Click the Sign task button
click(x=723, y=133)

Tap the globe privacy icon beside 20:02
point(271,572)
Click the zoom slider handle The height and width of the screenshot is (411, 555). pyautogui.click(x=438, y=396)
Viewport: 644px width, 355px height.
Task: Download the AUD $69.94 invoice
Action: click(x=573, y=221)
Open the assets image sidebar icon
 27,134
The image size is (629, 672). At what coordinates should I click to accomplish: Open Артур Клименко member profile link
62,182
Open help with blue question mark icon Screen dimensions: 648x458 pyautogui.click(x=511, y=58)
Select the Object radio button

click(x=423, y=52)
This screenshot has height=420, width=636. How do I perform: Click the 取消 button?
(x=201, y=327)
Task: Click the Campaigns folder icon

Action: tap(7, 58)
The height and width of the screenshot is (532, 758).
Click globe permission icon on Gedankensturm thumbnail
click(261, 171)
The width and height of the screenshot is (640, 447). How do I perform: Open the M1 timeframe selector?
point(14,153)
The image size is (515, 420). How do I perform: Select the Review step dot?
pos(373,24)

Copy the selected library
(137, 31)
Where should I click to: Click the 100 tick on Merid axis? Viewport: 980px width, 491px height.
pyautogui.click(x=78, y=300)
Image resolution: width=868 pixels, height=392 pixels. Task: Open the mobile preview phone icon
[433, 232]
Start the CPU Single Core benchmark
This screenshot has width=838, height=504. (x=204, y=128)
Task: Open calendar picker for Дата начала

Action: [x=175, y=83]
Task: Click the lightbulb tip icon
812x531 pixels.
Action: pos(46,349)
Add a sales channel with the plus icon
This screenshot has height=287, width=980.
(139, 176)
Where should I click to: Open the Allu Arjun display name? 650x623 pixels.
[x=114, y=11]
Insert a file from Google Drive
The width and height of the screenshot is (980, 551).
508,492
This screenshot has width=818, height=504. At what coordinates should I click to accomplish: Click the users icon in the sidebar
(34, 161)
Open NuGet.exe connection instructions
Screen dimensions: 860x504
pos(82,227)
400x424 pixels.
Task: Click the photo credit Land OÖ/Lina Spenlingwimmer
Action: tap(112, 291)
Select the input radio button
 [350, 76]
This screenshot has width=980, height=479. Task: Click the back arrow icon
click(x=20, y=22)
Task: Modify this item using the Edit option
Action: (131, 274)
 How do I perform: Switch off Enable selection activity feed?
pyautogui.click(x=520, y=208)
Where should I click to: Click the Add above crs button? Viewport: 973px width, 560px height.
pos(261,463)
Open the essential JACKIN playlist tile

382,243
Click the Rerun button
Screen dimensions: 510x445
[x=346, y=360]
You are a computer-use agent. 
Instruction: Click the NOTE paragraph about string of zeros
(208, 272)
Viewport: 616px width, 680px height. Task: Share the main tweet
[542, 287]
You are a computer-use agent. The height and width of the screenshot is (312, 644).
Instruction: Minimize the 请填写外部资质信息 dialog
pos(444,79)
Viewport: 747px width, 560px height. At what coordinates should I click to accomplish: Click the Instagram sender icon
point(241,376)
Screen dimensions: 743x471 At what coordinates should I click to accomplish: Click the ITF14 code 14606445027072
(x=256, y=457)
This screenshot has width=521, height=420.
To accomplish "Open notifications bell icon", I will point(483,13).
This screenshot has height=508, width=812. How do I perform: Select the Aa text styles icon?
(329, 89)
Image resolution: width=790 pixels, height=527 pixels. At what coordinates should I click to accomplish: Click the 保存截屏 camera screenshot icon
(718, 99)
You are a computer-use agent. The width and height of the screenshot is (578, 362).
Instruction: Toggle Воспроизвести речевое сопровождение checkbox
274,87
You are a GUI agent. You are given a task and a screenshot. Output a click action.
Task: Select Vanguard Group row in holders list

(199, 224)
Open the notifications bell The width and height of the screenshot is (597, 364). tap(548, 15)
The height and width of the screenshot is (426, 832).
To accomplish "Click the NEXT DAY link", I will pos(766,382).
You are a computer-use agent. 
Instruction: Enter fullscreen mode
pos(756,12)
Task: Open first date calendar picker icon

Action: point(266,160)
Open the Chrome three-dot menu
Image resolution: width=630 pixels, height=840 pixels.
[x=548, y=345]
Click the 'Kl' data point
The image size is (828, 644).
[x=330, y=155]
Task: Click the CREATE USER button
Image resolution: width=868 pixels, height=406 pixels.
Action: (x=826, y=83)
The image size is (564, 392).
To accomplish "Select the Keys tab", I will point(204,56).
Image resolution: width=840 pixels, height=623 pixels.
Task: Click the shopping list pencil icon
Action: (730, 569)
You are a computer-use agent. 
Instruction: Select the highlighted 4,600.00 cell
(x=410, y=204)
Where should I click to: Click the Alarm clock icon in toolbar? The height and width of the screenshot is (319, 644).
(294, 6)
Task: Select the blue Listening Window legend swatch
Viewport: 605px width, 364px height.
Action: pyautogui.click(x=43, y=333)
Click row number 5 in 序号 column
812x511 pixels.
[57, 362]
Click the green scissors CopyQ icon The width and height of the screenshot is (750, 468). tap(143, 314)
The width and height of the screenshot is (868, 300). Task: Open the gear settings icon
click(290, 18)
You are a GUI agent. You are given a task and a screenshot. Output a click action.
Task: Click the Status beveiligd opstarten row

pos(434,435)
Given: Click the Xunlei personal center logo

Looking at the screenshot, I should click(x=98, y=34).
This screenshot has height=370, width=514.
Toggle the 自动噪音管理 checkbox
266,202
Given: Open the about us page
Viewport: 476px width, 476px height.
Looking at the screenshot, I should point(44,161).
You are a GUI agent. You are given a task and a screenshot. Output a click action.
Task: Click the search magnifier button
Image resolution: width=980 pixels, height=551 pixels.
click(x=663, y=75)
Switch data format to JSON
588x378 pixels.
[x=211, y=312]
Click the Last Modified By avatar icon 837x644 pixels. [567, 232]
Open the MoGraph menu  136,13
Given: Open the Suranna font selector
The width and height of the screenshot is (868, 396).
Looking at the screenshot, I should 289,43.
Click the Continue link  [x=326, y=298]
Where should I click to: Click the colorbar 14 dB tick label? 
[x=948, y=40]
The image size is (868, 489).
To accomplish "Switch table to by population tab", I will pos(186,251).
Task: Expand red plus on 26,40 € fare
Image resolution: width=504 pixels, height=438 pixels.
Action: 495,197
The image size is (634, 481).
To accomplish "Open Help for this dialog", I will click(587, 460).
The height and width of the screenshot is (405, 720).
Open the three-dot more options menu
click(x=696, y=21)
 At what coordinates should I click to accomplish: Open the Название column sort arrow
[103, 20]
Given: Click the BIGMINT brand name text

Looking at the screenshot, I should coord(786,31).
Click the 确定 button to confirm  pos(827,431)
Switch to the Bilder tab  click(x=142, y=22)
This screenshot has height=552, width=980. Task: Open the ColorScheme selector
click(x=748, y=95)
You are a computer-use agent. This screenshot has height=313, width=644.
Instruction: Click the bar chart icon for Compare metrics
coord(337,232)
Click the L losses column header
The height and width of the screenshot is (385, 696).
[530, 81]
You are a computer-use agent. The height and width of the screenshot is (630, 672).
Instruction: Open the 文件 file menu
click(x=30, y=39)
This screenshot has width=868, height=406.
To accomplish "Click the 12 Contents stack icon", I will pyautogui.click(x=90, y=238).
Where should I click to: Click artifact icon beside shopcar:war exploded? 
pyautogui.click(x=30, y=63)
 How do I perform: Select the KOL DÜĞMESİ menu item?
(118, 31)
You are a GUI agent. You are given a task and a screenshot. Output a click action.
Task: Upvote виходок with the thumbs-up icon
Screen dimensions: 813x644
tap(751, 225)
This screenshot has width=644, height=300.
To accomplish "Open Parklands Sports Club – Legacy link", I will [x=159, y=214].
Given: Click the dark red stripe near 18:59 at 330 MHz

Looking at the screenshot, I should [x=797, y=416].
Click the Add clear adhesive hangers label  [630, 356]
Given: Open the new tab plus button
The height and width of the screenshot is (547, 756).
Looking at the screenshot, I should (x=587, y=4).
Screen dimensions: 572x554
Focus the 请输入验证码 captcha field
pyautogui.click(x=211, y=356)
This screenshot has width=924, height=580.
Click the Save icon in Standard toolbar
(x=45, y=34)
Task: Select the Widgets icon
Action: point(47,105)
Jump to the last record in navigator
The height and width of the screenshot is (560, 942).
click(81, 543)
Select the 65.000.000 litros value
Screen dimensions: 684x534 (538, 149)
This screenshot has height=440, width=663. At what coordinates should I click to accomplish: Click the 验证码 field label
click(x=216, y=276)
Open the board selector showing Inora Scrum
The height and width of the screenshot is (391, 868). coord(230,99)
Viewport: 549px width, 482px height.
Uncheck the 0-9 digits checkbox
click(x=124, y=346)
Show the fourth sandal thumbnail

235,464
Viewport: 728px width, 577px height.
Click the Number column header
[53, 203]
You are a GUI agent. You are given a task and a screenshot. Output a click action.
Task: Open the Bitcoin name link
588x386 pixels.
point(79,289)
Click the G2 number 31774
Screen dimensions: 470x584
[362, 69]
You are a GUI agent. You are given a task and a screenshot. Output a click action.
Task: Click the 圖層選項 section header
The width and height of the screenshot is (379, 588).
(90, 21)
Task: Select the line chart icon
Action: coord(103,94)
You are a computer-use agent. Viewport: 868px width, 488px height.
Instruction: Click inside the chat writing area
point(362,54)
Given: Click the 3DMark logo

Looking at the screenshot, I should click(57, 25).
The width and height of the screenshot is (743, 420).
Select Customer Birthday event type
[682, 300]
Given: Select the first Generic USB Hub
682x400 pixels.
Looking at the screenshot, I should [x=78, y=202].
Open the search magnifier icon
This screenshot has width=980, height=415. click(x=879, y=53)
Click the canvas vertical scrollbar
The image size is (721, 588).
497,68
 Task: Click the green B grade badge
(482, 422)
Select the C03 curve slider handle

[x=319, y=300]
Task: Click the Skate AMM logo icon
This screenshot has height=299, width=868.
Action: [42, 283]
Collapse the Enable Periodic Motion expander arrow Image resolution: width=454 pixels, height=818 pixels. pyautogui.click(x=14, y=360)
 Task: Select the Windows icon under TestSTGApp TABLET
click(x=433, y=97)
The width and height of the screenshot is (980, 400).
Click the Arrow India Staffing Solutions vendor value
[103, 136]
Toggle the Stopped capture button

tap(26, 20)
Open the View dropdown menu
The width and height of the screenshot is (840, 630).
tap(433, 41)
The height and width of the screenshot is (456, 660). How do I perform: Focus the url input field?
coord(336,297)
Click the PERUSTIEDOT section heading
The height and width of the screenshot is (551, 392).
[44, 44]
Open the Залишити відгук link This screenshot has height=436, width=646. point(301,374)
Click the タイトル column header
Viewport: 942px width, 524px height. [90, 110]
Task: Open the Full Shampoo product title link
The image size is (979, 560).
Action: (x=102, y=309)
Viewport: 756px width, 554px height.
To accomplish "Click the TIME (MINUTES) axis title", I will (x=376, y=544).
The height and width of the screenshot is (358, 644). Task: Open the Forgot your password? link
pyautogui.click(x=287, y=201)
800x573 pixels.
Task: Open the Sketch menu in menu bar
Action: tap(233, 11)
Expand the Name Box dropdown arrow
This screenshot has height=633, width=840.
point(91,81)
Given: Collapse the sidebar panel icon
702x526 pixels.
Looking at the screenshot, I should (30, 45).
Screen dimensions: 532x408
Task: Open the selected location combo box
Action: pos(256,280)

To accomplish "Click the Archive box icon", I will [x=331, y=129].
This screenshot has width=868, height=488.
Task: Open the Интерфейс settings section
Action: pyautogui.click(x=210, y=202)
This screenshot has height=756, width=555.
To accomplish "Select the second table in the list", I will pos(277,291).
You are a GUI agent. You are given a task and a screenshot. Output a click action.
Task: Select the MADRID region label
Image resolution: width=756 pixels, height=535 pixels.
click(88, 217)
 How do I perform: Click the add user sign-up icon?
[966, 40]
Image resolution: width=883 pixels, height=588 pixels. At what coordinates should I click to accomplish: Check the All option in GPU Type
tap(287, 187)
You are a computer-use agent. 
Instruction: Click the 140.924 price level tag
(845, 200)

____________________

# [Work required]
Search the entries above for lines containing the word "title", and copy each one.

# [Task result]
Task: Open the Full Shampoo product title link
To accomplish "Click the TIME (MINUTES) axis title", I will (x=376, y=544).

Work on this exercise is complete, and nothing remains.